## Extract to read

In the end, I made the call. My husband cancelled the dog food delivery and dug the hole. I could hear him hitting buried bricks and swearing. The chickens watched, clucking comments.
I wouldn’t say I knew it was the right time to put Oscar down, more that it didn’t feel wrong. Getting into bed made him yelp and, once in, he struggled to settle. He started whimpering at night with pain, bad dreams, or both. He ate voraciously but flinched when touched; a tennis ball could make him momentarily skittish but he was withdrawn and rarely seemed fully relaxed, this dog who had spent a lifetime lolling in the softest possible places.
Oscar loathed the vet and the car trip there with equal fervour, so I Googled “home euthanasia” for pets, unleashing a world of misty pastels and euphemisms. “This place charges by weight?” I exclaimed to my husband, wondering if our recent spoiling had taken him over some arbitrary threshold. Breakfast at 5am, sir, and again at 7am? Pâté to hide your pills and multiple dinners on demand? Absolutely. Eventually, I chose Elizabeth, the kindest Dognitas you could hope for – what a vital, terrible job.

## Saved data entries
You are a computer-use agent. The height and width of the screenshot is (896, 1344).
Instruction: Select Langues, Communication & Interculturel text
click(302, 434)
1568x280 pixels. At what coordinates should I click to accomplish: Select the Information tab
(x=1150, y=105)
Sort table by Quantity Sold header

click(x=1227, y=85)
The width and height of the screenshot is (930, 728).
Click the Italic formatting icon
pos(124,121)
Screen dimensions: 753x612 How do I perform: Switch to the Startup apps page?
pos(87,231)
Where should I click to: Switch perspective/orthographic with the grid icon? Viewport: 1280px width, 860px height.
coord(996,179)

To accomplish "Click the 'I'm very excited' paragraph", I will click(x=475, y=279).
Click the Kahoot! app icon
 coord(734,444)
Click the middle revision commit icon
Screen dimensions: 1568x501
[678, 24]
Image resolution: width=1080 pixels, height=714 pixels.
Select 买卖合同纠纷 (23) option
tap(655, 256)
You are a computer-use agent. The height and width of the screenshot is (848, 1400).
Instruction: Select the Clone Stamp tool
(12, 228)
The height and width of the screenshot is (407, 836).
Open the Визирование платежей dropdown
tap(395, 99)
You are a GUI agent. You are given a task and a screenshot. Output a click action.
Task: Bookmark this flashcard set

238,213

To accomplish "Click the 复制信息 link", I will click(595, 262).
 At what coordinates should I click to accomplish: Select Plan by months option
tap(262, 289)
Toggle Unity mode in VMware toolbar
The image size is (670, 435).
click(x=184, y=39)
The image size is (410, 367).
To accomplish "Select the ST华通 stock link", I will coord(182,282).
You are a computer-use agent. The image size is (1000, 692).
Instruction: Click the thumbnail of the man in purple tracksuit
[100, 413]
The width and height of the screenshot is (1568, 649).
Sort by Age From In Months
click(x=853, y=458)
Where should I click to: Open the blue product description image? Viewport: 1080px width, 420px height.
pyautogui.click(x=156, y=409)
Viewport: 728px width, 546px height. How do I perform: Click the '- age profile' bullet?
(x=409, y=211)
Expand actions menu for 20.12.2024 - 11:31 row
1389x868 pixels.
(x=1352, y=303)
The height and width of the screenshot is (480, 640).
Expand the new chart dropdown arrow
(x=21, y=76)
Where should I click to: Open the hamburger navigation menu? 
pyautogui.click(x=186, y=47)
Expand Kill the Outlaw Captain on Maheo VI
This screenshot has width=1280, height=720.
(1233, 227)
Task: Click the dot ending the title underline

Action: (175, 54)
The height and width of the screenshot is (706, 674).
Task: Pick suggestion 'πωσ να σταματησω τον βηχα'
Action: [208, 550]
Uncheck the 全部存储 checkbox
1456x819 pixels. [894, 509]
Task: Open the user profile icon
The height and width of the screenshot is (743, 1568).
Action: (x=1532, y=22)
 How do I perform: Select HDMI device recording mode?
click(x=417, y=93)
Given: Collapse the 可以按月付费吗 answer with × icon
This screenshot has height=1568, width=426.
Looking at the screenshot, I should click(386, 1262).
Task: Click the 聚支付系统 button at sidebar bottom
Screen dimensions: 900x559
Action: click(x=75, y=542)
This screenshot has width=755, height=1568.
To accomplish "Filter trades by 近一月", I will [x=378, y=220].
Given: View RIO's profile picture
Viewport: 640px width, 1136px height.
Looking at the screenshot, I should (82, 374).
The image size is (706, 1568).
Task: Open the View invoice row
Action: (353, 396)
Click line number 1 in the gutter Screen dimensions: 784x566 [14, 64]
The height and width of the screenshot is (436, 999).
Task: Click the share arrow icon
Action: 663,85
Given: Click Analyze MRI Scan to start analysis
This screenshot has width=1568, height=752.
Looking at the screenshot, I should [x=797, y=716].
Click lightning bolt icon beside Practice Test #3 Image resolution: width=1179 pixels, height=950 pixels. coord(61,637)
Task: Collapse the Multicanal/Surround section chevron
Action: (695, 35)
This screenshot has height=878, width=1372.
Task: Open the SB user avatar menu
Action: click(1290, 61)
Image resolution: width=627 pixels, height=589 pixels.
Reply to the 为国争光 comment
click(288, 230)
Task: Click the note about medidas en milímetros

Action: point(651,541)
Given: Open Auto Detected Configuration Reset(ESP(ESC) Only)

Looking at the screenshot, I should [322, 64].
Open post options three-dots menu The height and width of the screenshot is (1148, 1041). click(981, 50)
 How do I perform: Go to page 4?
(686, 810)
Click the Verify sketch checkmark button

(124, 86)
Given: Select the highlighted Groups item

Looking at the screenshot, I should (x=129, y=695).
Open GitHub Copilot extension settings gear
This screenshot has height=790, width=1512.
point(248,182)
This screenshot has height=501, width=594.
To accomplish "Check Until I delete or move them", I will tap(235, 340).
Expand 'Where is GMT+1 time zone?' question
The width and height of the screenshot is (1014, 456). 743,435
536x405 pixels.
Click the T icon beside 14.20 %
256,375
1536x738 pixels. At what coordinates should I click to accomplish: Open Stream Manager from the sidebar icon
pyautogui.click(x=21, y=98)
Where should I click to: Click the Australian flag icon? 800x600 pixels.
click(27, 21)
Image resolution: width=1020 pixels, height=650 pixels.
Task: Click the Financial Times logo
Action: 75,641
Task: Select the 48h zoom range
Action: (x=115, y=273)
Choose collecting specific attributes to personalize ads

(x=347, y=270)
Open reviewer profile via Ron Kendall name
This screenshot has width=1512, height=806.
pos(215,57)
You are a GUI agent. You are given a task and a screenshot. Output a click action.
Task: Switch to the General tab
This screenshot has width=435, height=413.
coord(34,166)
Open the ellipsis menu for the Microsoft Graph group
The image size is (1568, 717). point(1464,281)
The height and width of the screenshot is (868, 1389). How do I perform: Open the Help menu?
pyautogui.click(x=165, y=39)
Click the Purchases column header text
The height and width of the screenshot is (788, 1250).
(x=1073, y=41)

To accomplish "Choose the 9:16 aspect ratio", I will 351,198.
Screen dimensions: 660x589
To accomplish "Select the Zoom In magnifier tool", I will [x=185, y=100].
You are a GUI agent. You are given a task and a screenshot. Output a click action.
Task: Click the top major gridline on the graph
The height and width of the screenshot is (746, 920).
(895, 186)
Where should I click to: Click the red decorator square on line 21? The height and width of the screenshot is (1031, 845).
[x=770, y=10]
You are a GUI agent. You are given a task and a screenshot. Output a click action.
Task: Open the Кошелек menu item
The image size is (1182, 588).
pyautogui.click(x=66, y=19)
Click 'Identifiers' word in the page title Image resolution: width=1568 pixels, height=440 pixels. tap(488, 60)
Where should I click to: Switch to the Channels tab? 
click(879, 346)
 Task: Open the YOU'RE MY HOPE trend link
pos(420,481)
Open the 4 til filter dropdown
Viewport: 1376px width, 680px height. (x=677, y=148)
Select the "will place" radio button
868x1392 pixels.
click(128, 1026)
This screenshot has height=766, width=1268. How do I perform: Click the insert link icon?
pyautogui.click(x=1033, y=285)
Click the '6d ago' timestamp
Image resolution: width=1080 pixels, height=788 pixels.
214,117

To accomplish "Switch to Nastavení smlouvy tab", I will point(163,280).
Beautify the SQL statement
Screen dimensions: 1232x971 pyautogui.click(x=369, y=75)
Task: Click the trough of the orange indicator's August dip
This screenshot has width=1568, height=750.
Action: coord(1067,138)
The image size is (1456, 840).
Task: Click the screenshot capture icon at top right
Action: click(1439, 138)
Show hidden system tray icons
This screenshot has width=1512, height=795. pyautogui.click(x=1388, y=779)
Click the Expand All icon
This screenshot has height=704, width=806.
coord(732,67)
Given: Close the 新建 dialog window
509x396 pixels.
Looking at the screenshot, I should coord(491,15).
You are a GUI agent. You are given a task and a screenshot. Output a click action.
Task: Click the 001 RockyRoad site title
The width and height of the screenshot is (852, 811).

## Task goal
Write the next part of the piece about deciding to put down Oscar the dog, starting right after its final sentence.

## Exercise output
Comedy ran through the awfulness like ground-up painkillers through pâté. The day before, a thin, dented parcel of wilting flowers dropped through the letterbox. A moment of sentimentality from my husband? No, the dog food delivery company. “We’re so sorry to hear your sad news about Bob. Our thoughts are with you at this difficult time and we’re always here if you need us,” the card read (my husband gave Oscar a fake name for obscure reasons – canine GDPR?).
It wasn’t cold the next morning, but we lit a fire after his second roast chicken breakfast in case he fancied baking his stiff body in front of it. He humoured us, briefly, without enthusiasm. My husband persuaded him outside with a ball, but he padded straight back inside, discreetly, as if anxious not to offend. He was always very polite, sweetly tolerating the kids, manhandling and silliness – everything but hedgehogs, really. I could say so much after 15 years, but he was gentle above all.
Elizabeth came, gentle too, saying the right things, making cold comfort as warm as she could. We choreographed the first sedative injection: him standing, confused, as I fed him chicken; her with a syringe behind him, my husband hovering miserably. Oscar’s arthritic rear end buckled when the needle went in, but he didn’t whimper. “He’s going to feel so good,” she said, detailing the effects. No anxiety, no pain. At last.
She went outside for 10 minutes, leaving us alone. My husband laid Oscar on his bed and we watched and stroked as he sighed, face slackening, paws twitching as if dream-running as he used to. Then I saw his sphincter twitch and slacken too, ominously. “Get kitchen roll,” I hissed through tears, but it was too late to staunch the explosive diarrhoea of a creature overindulged on rich meat for weeks. The stench was horrendous; we became hysterical. “Jesus, Oscar,” I said, a final time of too many. “Will he be cold if I open a window?” my husband asked. “I don’t think he can feel anything much now,” I said and the hilarity evaporated.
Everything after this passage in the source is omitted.